Strategy Maps

Strategy maps Drive and Sustain Strategic and Operational Success.

"A good strategy well executed is better than a brilliant strategy poorly executed."

What gets Measured gets Done." It is a business axiom we have heard a thousand times. Short-term financial performance and productivity do not determine long-term success in a competitive marketplace.

Strategy deployment works if it is translated to everyone in the organization. Between 70% and 90% of strategic deployment plans end in partial or complete failure: the inspiring visioning session, the production of a glossy brochure which is endorsed by the executives followed by people who try to get on with doing real work. The strategic report finally gathers dust and the vision statement is tacked up on the wall begins to fade and nothing happens.

The mistake is jumping to the conclusion that strategy doesn’t matter. Research indicates that having the ability to execute strategy is more important than the strategy itself. It's common sense. A good strategy well executed is better than a brilliant strategy poorly executed.

“Strategy forms the plan and links together a series of actions which lead to organizational decision. These linkages describe strategy as a plan to move an organization to a clearly defined future state. The strategic plan is a hypothesis that describes a set of cause and effect relationships that are explicit and testable. A Strategy Map fills that gap by providing a simple method of describing a strategy and making explicit the cause and effect relationships that will lead to the fulfillment of the vision. It also provides a method of grouping major objectives by strategic theme.

The Strategy Map can develop explicit measures, targets and initiatives needed to produce the desired organizational result. Once the initial corporate map is constructed you can cascade the strategy to the various strategic business units and service support units.
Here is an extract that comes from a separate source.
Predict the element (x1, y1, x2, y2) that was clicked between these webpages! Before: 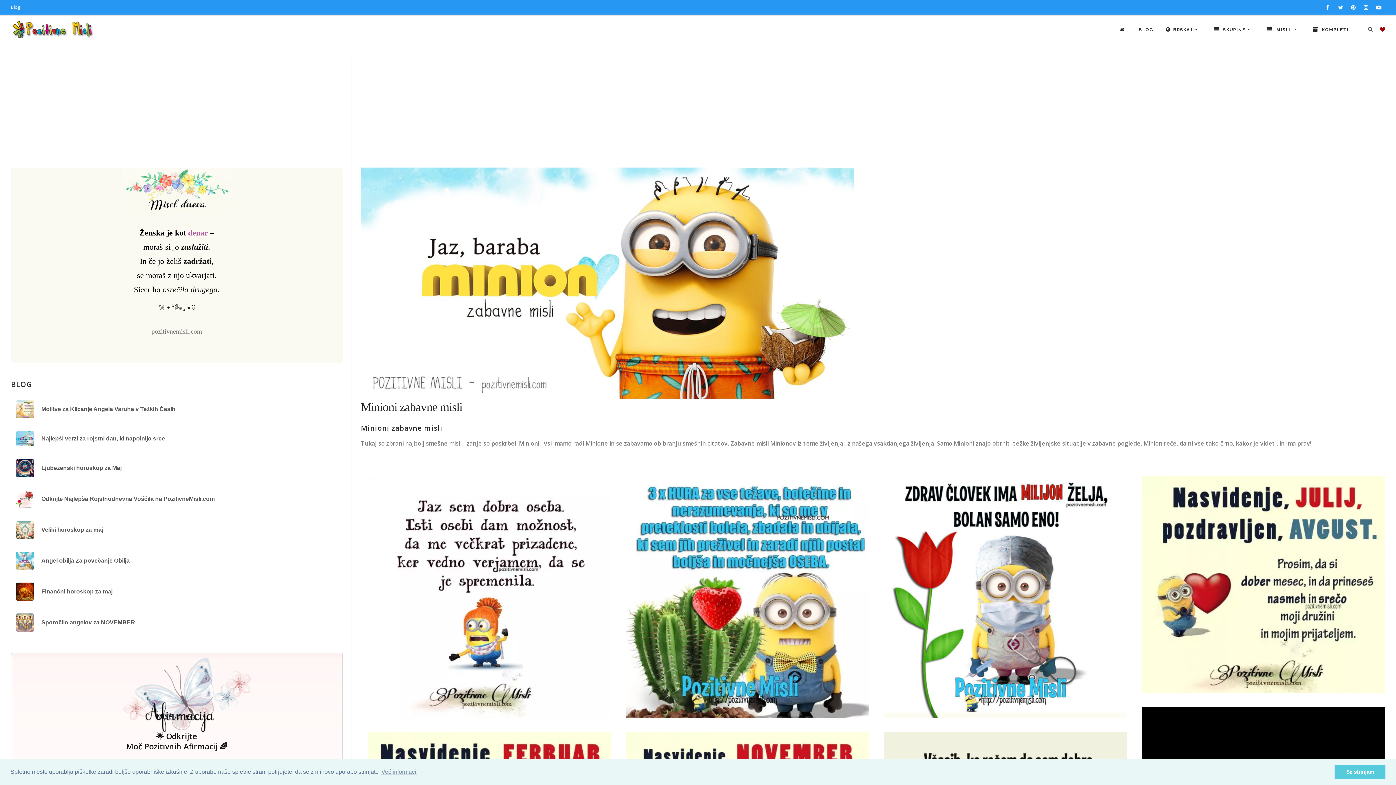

“How can I support the corporate strategy?”

The business unit, in developing its own strategy asks “How can I support the corporate strategy? ” Because the cause and effect links are well defined, business unit leaders see how their actions are linked to the actions of others. They focus their efforts on supporting business unit goals, confident that those goals are linked to the overall corporate plan.

At the lowest level, team and even individual scorecards can be linked to the corporate strategy map. Everyone can see clearly how their work contributes to the achievement of the corporate vision.